できることが制限されているからこそ、自分のなすべきことを積極的に見つけるのは重要です。先々週、あやさんと明子さんがイースター礼拝のチラシをコピー機で印刷し、購入したばかりのブラックボードに当日の宣教題を書いて表に立ててくれました。お二人の笑顔に、いずれは必ずやって来る礼拝再開(!)の希望の先取りを見ました。やむなく礼拝休止に至った先週、高橋望さんや渡部護弥さんが協力してアップしてくれたyoutubeの礼拝ガイドはとても好評でした。あとで救数の方から喜びの声も聞きました。たとえ礼拝堂に集まれなくても、その朝「藤沢バプテスト教会の礼拝」は、確かに献げられたと感じました。できることが制限される中で私たちが今できることをする。なすべきことをする。そのために協力する。それこそイエスさまの体なる教会の姿です。

今朝は受難週です。消火礼拝のキャンドルも6本すべてが消火され、この世の暗闇が私たちを覆っています。ヨハネ福音書は、イエスさまが罪なき方であるにもかかわらず、人々のそれぞれの思惑の中でついに十字架刑に渡されたことを描いています。イエスさまは「自ら十字架を背負い」、ゴルゴタの丘へと向かわれました。ゴルゴタとは「頭蓋骨」を意味するアラム語で、丘の地形がそのような形だったことを示します。ラテン語ではカルヴァリア、英語だとカルヴァリーです。本来ご自身が背負う必要のない十字架を、イエスさまは自ら背負われました。「わたしはまさにこの時のために来たのだ」(12:27)と言われ、「この世から父の元へ移る御自分の時が来た」(13:1)ことを悟られていたからです。そして、イエスさまが自ら十字架を背負われた時、それはイエスさまにとってはもはや「背負う必要のない十字架」ではなく、まさに「イエスさまだから背負わねばならない十字架」、さらには、「イエスさまが背負わねば、他の誰も決して背負うことはできない十字架」となったのです。そしてその十字架によって、私たちの救いの業が神によって成し遂げられました。

「成し遂げられた」(19:30)、この原語には「完了形受動態」が用いられています。それはつまり、イエスさまが「自ら」背負った十字架でありながら、その十字架の出来事は、それを通して神のご意志が実現された、つまり、「ここに起こっているのは、ただ人間たちの罪の仕業だけによるものではない。それにはるかに勝ることが起こっている。それは神のみ心であり、み業だ。そうして、それは今や完全に成し遂げられた」(「聖書教育」p15)とヨハネは告白しているのです。

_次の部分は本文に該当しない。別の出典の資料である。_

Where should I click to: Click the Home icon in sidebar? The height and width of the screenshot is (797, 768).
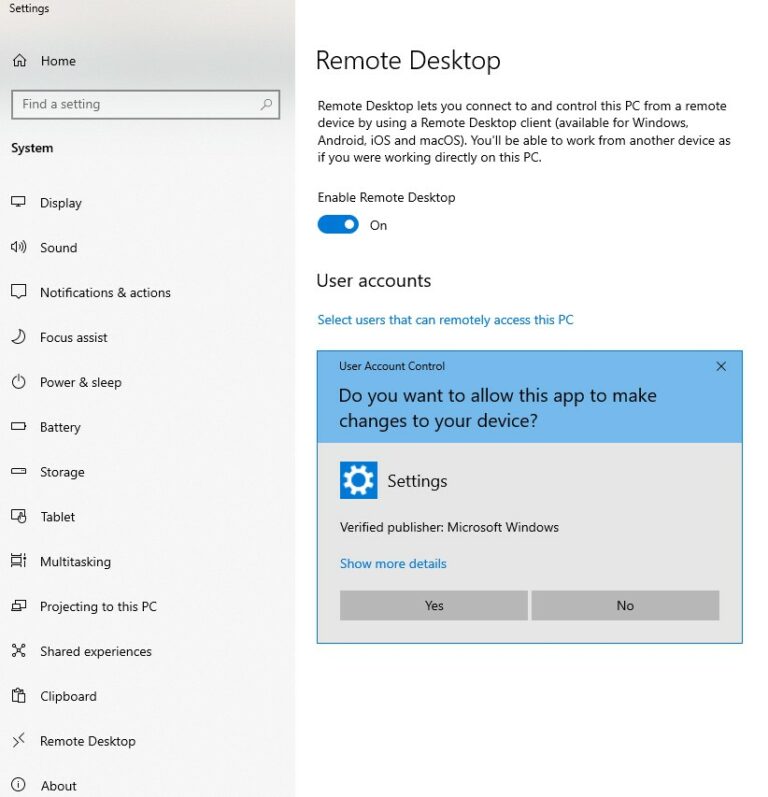[19, 61]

イエスさまの十字架によって神のみ業が成し遂げられたというと、ある人は、十字架はイエスさまにとってはあらかじめわかっていた通過点の一つにすぎない、なぜなら十字架の後は復活の勝利が約束されていたのだからと言います。しかし、もし「勝利」が何の悩みも葛藤もなく実現されたものだと思ってしまうと聖書の真のメッセージを受け損なってしまいます。十字架は予定調和ではありません。結末が分かっているからドキドキしても安心して楽しめるお芝居ではないのです。

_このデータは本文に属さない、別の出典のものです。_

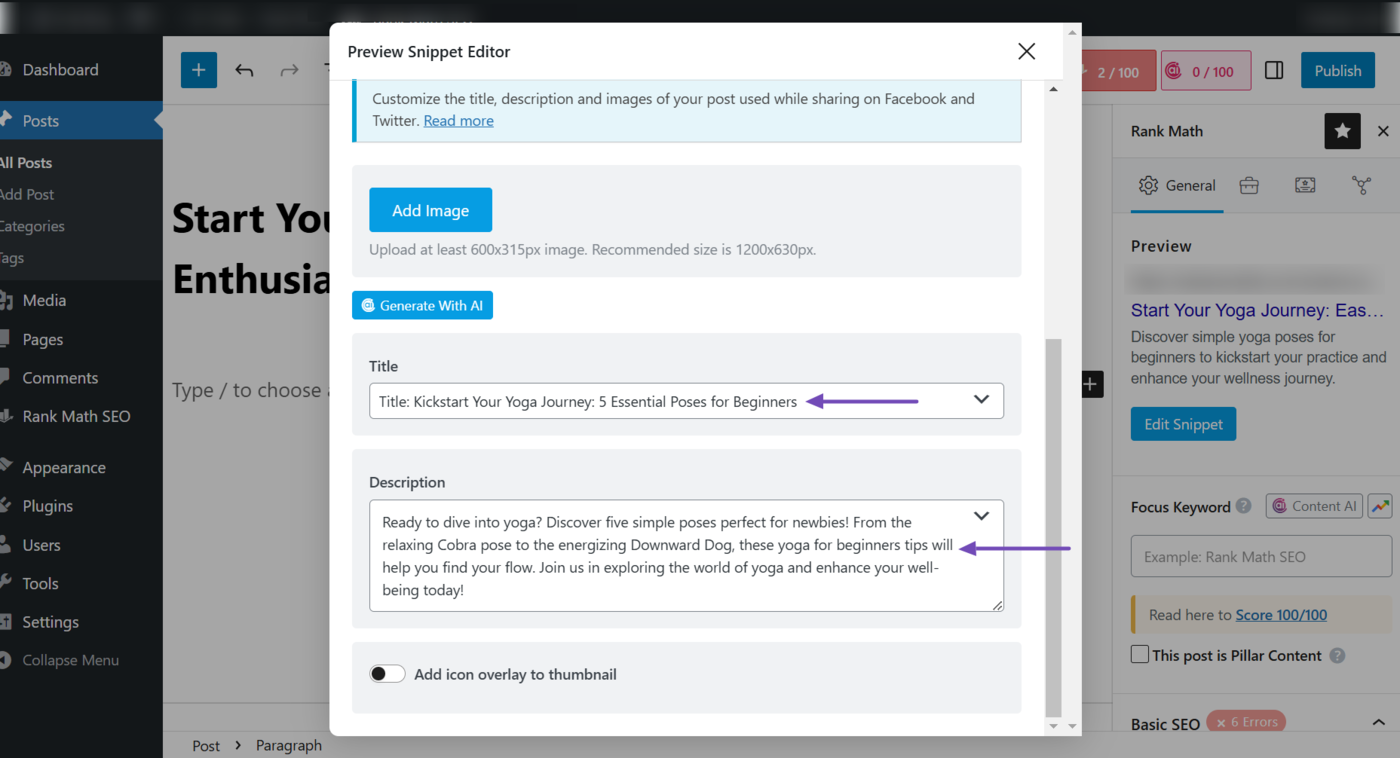Click the Score 100/100 progress link
Screen dimensions: 1400x758
coord(1281,614)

神ご自身、そのみ心を成される上でどれほど葛藤され、悩まれたかは旧約聖書にもしばしば書かれています。神は「後悔し、心を痛められる」(創世記6:6)方であり、「御自身の民にくだす、と告げられた災いを思い直される」(出エジプト32:14)方なのです。その神が自ら「独り子をお与えになったほどに世を愛される」(3:16)決意をされてみ子を送られたように、み子もまた、ご自身の悩みと葛藤を経た上の決断と選択によって「自ら十字架を背負われた」のです。十字架に至るまでの弟子たちを含む人間のどうしようもない罪の現実を十二分に知りつつ、それらの罪ごと十字架をただ独りで引き受けていかれた主の姿がそこにはあります。私たちの救いはこの方にあるのです。

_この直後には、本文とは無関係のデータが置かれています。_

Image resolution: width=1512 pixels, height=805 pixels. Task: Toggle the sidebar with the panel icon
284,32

まとめに一つ考えてみましょう。十字架にかけられるイエスさまの姿は、「犠牲の小羊」に古来たとえられてきました(イザヤ53章)。そしてキリスト者は、イエスさまに倣うがゆえに自分も自己犠牲をしなければならないとずっと教え込まれてきたのではないでしょうか。そして他の人にも同じような犠牲を強いてきたのです。「私も我慢しているのだから、あなたの我慢も当然!」と。しかし、イエスさまが既に十字架で神の業を完全に成し遂げられた以上、私たちは自己を犠牲にする必要はありません。いや、できないのです。イエスさまを愛していた弟子たちが土壇場で皆逃げ去ったのも、人間は本能的に自己防衛する生き物であり、そうせざるをえないことを示しています。そのような限界のある私たち自身の現実を知り、へりくだり、イエスさまの犠牲を尊ぶからこそ、「誰も犠牲にしてはならないし、誰の犠牲にもならない」のです(「聖書教育」青少年科p17」。

聖書が私たちに教えているのは、「自己犠牲」ではなく、「他者を愛して主体的に生きること」です。誰かの犠牲になったり誰かを犠牲にして我慢して生きるのではありません。イエスさまが成し遂げられたただ一度の十字架の死を感謝して受けることにより、イエスさまの永遠の命にあずかり、真の意味で「自ら」生きる人になるのです。それが聖書が告げる「キリストの福音」です。